◆ EXERCISE SET ◆
(a) Answer these from the article on an emergency rate cut below:
(i) What chance are traders pricing in that the Fed will issue an emergency 25 basis-point rate cut in the next week?
(ii) By how much did the yield on the 2-year Treasury note plunge on Monday?
(iii) To what level did Goldman Sachs economists raise the odds of an incoming recession?
(b) Translate this sentence from the article on an emergency rate cut below into Spanish: "The Fed typically only implements interest rate changes during its scheduled policy meetings."
··· SUPPLIED PASSAGE
An emergency rate cut in the next week is looking more likely
  • Traders are increasingly pinning their hopes on an emergency Fed rate cut.
  • They currently see a 60% chance that central bankers will cut rates by 25 basis points within the next week.

Wall Street has been so suddenly gripped by fears of recession that talks of an emergency rate cut are gathering steam.

Traders are pricing in a 60% chance the Fed could issue an emergency 25 basis-point rate cut in the next week, Bloomberg reported.

That's evidenced by an extreme rally in the US bond market, with US Treasury yields — which are tied to interest rate expectations — dropping to their lowest level in a year. The yield on the 2-year Treasury note plunged as much as 16 basis points on Monday, while the yield on the 10-year Treasury note dropped as much as 10 basis points.

Investors in risk-off mode after an unexpectedly weak jobs report on Friday. Payroll growth slowed more than expected last month, while the unemployment rate surged. That triggered the Sahm Rule, a highly accurate recession indicator that flashes when the three-month moving average of the unemployment rate surpasses a key threshold.

That's led more investors to wonder whether the Fed made a mistake in waiting over 28 months from their first rate hike to ease monetary policy — with some urging central bankers to take drastic measures in the coming weeks.

Wharton professor Jeremy Siegel pressed the Fed to issue an emergency 75 basis-point rate cut, followed by another 75 basis-point rate cut at their September policy meeting. Otherwise, markets risk responding poorly, since interest rates should be about 175 basis points lower from where they are now, he told CNBC in an interview on Monday.

"How much have we moved the fed funds rate? Zero," he said. "That makes absolutely no sense whatsoever."

"If they are going to be as slow on the way down as they were on the way up, which by the way was the first policy error in 50 years, then we're not in for a good time with this economy," Siegel later added.

Nobel Laureate Paul Krugman also said he saw a case for an emergency rate cut, pointing to the panicked selloff in stocks.

"I wasn't calling for an inter-meeting cut, because that might signal panic. But since we may be seeing a panic anyway, that argument loses its force. Real case for an emergency cut soon," he said in a post on X.

The Fed typically only implements interest rate changes during its scheduled policy meetings. But it has issued early rate moves during times of extreme volatility, such as during the COVID-19 pandemic, or the dot-com stock crash.

Markets are also ramping up their bets for steeper-than-expected rate cuts through the end of the year. Investors are pricing in a 92% chance the Fed will cut rates by 100 basis points or more by the end of the year, according to the CME FedWatch tool, up from 0.2% odds priced in a week ago.

"We now expect faster cuts because the funds rate looks more clearly inappropriately high," Goldman Sachs economists said in a note on Monday, raising the odds of an incoming recession to 25%. "The Fed looks behind, having worried too much about inflation for too long and held steady in July; and the rationale for cutting now includes the more urgent priority of supporting the economy."
······
··· DATA EXTRACTS
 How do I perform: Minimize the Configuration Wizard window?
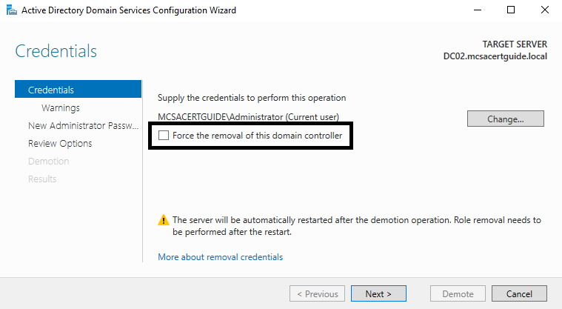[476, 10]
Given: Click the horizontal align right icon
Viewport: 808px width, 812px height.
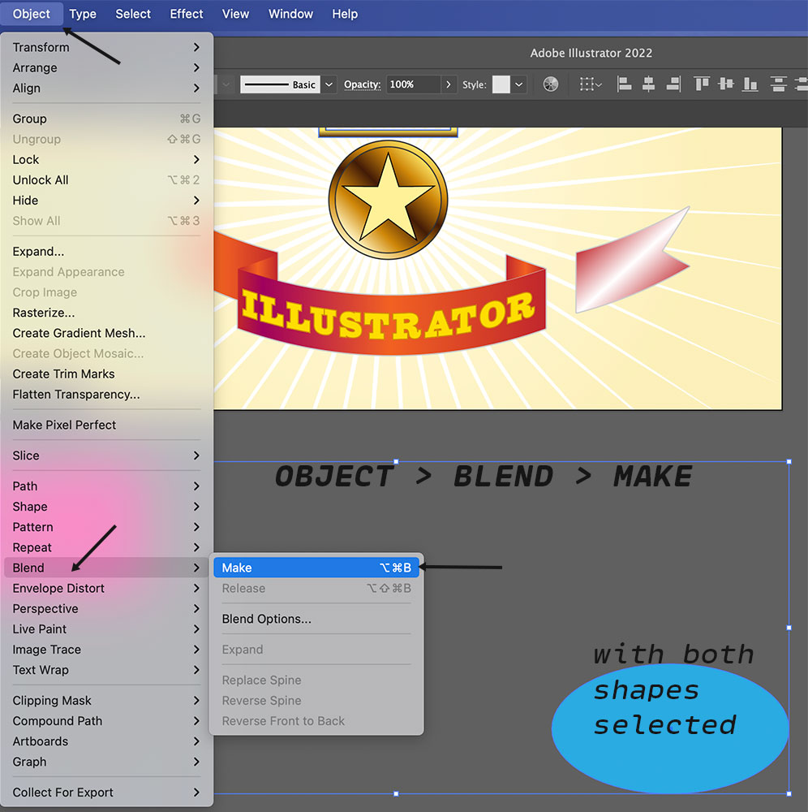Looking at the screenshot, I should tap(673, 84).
······
··· DATA EXTRACTS
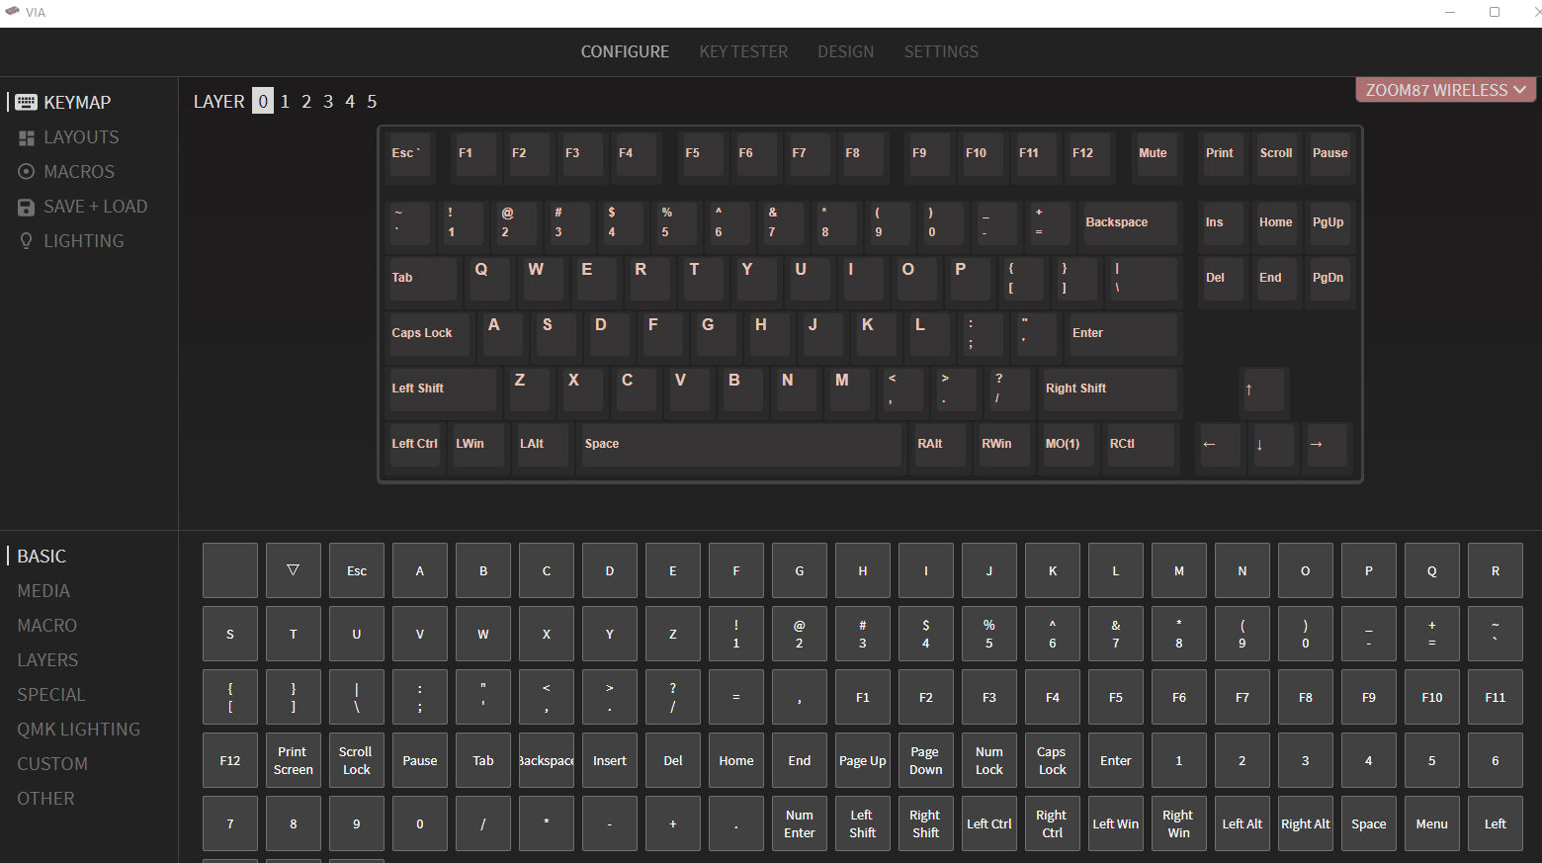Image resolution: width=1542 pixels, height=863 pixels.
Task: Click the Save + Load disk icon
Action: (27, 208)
······
◆ RESULTS FOR EACH TASK ◆
(a)
(i) A 60% chance.
(ii) As much as 16 basis points.
(iii) 25%.

(b) Por lo general, la Fed solo aplica cambios en las tasas de interés durante sus reuniones de política programadas.